En Lyon, Francia, se ha iniciado el tercer juicio contra Nicolás Zepeda, un chileno acusado de la desaparición y presunta muerte de la estudiante japonesa Narumi Kurosaki. Este nuevo proceso judicial se reinicia desde cero tras la anulación de una condena anterior que lo sentenciaba a 28 años de prisión, decisión tomada por la corte de casación debido a irregularidades técnicas y jurídicas en los juicios previos.
Narumi Kurosaki desapareció en 2016, lo que ha llevado a un prolongado proceso judicial que ha incluido varios juicios y apelaciones. El primer juicio se llevó a cabo en Besanzón, y tras la apelación, la corte invalidó los fallos anteriores, lo que ha generado un nuevo inicio del caso.
El tribunal ha visto la llegada de la familia de Narumi, quienes, visiblemente angustiados, han optado por no hacer declaraciones a la prensa. Pablo Cuellar, editor de Internacional de Meganoticias, reportó que la madre y las hermanas de Narumi se mostraron muy afectadas por la situación, casi diez años después de la desaparición de la joven.

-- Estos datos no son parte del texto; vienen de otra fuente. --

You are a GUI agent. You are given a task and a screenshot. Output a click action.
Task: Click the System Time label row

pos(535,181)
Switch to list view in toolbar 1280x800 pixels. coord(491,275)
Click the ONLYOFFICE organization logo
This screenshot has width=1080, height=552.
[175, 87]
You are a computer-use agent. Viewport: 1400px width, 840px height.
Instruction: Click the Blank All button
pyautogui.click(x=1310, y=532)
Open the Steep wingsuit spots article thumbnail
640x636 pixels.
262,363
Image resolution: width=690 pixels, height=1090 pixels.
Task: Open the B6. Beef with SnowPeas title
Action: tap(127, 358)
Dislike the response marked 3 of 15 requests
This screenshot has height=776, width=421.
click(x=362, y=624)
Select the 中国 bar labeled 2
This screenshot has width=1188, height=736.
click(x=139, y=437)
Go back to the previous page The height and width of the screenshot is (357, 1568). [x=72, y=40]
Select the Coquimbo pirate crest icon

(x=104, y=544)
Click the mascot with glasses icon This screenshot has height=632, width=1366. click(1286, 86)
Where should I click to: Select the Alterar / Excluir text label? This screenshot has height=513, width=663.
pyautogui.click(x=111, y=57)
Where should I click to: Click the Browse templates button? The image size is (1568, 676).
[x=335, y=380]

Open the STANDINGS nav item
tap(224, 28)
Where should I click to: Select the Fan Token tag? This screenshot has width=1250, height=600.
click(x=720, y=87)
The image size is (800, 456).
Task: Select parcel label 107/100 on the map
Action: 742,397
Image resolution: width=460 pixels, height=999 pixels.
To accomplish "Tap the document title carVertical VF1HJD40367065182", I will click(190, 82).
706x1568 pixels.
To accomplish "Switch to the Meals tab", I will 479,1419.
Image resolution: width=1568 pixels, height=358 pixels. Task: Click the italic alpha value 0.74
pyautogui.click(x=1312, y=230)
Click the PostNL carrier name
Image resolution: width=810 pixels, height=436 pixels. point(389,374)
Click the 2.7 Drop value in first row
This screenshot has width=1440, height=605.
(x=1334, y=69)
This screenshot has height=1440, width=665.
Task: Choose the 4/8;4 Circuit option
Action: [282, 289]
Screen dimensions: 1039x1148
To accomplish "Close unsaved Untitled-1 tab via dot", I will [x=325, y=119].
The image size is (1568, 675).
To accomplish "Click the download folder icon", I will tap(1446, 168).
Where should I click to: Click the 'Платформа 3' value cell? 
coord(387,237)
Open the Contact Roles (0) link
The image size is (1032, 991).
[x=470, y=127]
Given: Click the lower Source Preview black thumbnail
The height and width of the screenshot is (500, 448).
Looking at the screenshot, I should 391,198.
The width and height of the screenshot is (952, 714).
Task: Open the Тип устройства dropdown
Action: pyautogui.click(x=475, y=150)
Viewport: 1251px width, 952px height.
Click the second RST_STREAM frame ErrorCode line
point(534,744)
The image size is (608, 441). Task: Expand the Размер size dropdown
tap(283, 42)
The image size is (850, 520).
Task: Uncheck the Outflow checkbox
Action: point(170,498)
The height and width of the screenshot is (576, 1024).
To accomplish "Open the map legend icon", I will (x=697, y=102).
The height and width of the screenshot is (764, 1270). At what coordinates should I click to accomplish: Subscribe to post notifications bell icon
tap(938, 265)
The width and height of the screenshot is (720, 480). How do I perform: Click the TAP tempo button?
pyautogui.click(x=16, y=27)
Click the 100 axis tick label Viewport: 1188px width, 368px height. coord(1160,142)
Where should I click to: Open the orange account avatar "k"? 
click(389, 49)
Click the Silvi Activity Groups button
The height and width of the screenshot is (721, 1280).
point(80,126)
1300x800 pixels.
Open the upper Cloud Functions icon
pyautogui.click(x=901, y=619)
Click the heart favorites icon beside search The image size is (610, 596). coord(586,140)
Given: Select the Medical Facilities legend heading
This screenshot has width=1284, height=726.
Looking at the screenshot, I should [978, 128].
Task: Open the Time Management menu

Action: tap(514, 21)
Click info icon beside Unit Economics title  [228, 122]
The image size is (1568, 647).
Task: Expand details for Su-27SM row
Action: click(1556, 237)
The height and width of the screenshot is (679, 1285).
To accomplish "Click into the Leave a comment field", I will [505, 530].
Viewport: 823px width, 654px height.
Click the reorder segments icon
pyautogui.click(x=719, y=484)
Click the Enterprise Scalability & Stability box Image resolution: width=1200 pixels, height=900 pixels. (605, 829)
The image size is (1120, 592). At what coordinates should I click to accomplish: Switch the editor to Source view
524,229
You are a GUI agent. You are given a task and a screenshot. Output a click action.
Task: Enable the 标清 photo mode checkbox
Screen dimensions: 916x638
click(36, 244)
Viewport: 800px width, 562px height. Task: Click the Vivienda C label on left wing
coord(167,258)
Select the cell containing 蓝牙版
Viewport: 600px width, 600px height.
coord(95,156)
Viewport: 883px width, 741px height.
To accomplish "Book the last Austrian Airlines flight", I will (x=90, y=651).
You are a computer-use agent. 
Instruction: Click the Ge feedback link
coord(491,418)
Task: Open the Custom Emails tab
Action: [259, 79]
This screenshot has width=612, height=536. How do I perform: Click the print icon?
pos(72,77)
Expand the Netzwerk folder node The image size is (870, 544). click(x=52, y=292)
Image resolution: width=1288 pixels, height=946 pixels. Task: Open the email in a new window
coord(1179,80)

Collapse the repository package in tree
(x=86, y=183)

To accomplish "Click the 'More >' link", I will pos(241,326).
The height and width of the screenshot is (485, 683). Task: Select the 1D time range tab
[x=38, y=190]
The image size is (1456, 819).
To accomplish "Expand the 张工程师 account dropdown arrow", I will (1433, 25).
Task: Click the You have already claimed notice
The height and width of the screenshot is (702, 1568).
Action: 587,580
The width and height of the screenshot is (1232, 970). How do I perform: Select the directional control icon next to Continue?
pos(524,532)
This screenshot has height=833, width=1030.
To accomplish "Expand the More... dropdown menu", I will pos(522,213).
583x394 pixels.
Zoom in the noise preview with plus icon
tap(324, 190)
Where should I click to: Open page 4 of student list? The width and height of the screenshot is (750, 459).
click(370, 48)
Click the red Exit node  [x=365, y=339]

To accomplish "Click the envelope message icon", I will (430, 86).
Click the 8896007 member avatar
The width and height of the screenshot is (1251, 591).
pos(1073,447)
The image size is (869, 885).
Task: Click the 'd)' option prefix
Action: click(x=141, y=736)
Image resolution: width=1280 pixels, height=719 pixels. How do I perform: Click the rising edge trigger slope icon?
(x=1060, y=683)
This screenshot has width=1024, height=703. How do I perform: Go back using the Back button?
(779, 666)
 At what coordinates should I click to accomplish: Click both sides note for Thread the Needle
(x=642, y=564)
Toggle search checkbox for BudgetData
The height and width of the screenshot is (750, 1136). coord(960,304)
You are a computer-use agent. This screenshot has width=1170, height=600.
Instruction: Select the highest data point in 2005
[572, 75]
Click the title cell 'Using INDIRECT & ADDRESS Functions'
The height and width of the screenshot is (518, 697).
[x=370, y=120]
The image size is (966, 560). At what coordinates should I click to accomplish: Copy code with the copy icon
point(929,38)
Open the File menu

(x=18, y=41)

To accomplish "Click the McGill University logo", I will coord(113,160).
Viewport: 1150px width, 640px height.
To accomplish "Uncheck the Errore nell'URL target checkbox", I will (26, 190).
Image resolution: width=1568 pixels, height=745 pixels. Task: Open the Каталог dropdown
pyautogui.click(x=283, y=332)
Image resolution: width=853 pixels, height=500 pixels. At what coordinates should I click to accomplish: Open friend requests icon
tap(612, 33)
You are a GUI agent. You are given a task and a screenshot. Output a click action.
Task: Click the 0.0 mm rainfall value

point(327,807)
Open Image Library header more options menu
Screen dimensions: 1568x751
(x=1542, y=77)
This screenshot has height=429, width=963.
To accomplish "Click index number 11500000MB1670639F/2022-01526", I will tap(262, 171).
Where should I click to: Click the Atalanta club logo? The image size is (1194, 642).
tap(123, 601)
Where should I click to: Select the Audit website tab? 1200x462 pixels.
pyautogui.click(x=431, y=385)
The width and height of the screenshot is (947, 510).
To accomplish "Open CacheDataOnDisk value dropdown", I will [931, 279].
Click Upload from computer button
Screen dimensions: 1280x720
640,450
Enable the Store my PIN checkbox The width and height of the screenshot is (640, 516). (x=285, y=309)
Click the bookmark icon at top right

Por su parte, Nicolás Zepeda llegó al tribunal acompañado de sus abogados, entre ellos Sylvain Cormier, mientras que su familia no estuvo presente, ya que deben declarar como testigos en la próxima semana. Zepeda hizo su entrada al estrado por una puerta oculta, bajo la vigilancia de agentes de seguridad, y esta es su primera aparición pública desde su último juicio hace más de dos años.
Durante su declaración, Zepeda negó las acusaciones en su contra, afirmando: “¡Niego los cargos que se me imputan, soy inocente!”. También relató su historia personal, mencionando su infancia en Chile y su relación con Narumi, que comenzó como una amistad y evolucionó a un vínculo romántico. Recordó momentos compartidos, incluyendo viajes y la visita de Narumi a Chile, donde ella disfrutó de la cultura y el paisaje del país.
Zepeda también habló sobre su experiencia en prisión desde su detención en 2020, describiendo las duras condiciones de aislamiento y el miedo que sintió durante su tiempo encarcelado.
La investigación ha presentado a Zepeda como el principal sospechoso, dado que fue la última persona en ver a Narumi con vida. Se han presentado evidencias como mensajes entre ambos y grabaciones de sonidos de golpes y gritos la noche de su desaparición. El magistrado a cargo del caso ha expuesto que la hipótesis principal es la de un homicidio, aunque la falta de un cuerpo complica la determinación de los hechos.
Además, se ha mencionado la manipulación de las cuentas digitales de Narumi tras su desaparición, lo que sugiere un intento de simular actividad y retrasar la denuncia de su ausencia. En esta ocasión, varios testigos clave no han comparecido, lo que podría influir en el desarrollo del juicio. La defensa de Zepeda ha argumentado que la falta de testigos busca limitar la presentación de nuevos antecedentes, manteniendo así un resultado similar al de juicios anteriores.
Es importante señalar que este artículo se refiere a un proceso judicial en curso, y los involucrados no deben ser considerados culpables hasta que se determine lo contrario por las autoridades competentes.